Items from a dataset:
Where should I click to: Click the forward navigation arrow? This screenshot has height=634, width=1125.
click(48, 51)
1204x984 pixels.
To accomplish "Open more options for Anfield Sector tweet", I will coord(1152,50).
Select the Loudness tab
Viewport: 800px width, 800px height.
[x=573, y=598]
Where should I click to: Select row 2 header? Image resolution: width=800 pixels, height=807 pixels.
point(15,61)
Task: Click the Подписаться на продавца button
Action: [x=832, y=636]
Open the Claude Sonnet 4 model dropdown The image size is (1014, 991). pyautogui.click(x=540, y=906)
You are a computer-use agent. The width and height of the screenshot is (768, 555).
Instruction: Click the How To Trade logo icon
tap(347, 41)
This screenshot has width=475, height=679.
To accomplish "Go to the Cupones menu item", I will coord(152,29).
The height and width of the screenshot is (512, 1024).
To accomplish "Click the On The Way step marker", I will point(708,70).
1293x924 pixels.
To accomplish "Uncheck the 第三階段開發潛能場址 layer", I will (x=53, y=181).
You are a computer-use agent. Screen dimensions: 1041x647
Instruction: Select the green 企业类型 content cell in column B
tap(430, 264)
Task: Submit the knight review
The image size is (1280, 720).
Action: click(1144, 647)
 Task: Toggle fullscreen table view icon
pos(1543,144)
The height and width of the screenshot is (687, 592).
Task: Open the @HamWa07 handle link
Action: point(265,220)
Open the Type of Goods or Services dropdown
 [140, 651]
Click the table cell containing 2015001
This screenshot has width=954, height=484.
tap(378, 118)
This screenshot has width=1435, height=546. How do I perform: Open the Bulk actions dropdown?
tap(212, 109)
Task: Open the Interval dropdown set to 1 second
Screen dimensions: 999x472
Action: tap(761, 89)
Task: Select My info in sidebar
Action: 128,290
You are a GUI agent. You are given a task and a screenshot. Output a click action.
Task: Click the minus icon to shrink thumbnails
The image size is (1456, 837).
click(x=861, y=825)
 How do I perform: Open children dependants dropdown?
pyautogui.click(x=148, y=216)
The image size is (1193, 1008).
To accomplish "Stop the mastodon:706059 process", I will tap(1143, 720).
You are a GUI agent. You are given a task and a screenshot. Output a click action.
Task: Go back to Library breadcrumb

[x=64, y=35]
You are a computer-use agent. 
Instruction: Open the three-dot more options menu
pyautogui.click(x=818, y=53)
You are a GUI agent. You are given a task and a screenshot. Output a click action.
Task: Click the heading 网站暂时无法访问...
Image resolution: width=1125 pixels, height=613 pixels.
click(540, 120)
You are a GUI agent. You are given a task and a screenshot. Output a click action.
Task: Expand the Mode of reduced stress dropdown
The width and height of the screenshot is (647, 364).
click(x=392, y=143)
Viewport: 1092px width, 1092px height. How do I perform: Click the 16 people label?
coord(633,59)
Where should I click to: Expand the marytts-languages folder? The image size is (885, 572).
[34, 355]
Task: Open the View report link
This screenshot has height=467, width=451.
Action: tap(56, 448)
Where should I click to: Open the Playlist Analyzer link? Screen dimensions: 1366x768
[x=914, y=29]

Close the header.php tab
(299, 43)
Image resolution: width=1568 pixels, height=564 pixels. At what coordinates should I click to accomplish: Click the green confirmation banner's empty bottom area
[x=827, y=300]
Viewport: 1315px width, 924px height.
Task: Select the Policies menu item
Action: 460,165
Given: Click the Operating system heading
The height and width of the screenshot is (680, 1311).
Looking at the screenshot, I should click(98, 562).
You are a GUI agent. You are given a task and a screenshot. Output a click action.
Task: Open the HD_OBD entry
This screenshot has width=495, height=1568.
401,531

ABOUT THIS EXERCISE: Once the records are read, print each of them exactly as written.

SOLUTION:
Where should I click to: Click the forward navigation arrow? This screenshot has height=634, width=1125.
click(48, 51)
1204x984 pixels.
To accomplish "Open more options for Anfield Sector tweet", I will coord(1152,50).
Select the Loudness tab
Viewport: 800px width, 800px height.
[x=573, y=598]
Where should I click to: Select row 2 header? Image resolution: width=800 pixels, height=807 pixels.
point(15,61)
Task: Click the Подписаться на продавца button
Action: [x=832, y=636]
Open the Claude Sonnet 4 model dropdown The image size is (1014, 991). pyautogui.click(x=540, y=906)
You are a computer-use agent. The width and height of the screenshot is (768, 555).
Instruction: Click the How To Trade logo icon
tap(347, 41)
This screenshot has width=475, height=679.
To accomplish "Go to the Cupones menu item", I will coord(152,29).
The height and width of the screenshot is (512, 1024).
To accomplish "Click the On The Way step marker", I will point(708,70).
1293x924 pixels.
To accomplish "Uncheck the 第三階段開發潛能場址 layer", I will (x=53, y=181).
You are a computer-use agent. Screen dimensions: 1041x647
Instruction: Select the green 企业类型 content cell in column B
tap(430, 264)
Task: Submit the knight review
The image size is (1280, 720).
Action: click(1144, 647)
 Task: Toggle fullscreen table view icon
pos(1543,144)
The height and width of the screenshot is (687, 592).
Task: Open the @HamWa07 handle link
Action: point(265,220)
Open the Type of Goods or Services dropdown
 [140, 651]
Click the table cell containing 2015001
This screenshot has width=954, height=484.
tap(378, 118)
This screenshot has width=1435, height=546. How do I perform: Open the Bulk actions dropdown?
tap(212, 109)
Task: Open the Interval dropdown set to 1 second
Screen dimensions: 999x472
Action: tap(761, 89)
Task: Select My info in sidebar
Action: 128,290
You are a GUI agent. You are given a task and a screenshot. Output a click action.
Task: Click the minus icon to shrink thumbnails
The image size is (1456, 837).
click(x=861, y=825)
 How do I perform: Open children dependants dropdown?
pyautogui.click(x=148, y=216)
The image size is (1193, 1008).
To accomplish "Stop the mastodon:706059 process", I will tap(1143, 720).
You are a GUI agent. You are given a task and a screenshot. Output a click action.
Task: Go back to Library breadcrumb

[x=64, y=35]
You are a computer-use agent. 
Instruction: Open the three-dot more options menu
pyautogui.click(x=818, y=53)
You are a GUI agent. You are given a task and a screenshot. Output a click action.
Task: Click the heading 网站暂时无法访问...
Image resolution: width=1125 pixels, height=613 pixels.
click(540, 120)
You are a GUI agent. You are given a task and a screenshot. Output a click action.
Task: Expand the Mode of reduced stress dropdown
The width and height of the screenshot is (647, 364).
click(x=392, y=143)
Viewport: 1092px width, 1092px height. How do I perform: Click the 16 people label?
coord(633,59)
Where should I click to: Expand the marytts-languages folder? The image size is (885, 572).
[34, 355]
Task: Open the View report link
This screenshot has height=467, width=451.
Action: tap(56, 448)
Where should I click to: Open the Playlist Analyzer link? Screen dimensions: 1366x768
[x=914, y=29]

Close the header.php tab
(299, 43)
Image resolution: width=1568 pixels, height=564 pixels. At what coordinates should I click to accomplish: Click the green confirmation banner's empty bottom area
[x=827, y=300]
Viewport: 1315px width, 924px height.
Task: Select the Policies menu item
Action: 460,165
Given: Click the Operating system heading
The height and width of the screenshot is (680, 1311).
Looking at the screenshot, I should click(98, 562).
You are a GUI agent. You are given a task and a screenshot. Output a click action.
Task: Open the HD_OBD entry
This screenshot has width=495, height=1568.
401,531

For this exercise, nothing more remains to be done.